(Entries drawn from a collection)
-- Begin --

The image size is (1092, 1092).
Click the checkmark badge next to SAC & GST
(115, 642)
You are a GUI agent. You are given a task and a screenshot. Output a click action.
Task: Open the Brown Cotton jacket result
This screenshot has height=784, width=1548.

-- End --

What you need to do:
Reproduce the lines exactly, beginning with the line that contains "You are a GUI" and continuing through the final line of the entries.

Task solution:
You are a GUI agent. You are given a task and a screenshot. Output a click action.
Task: Open the Brown Cotton jacket result
This screenshot has height=784, width=1548.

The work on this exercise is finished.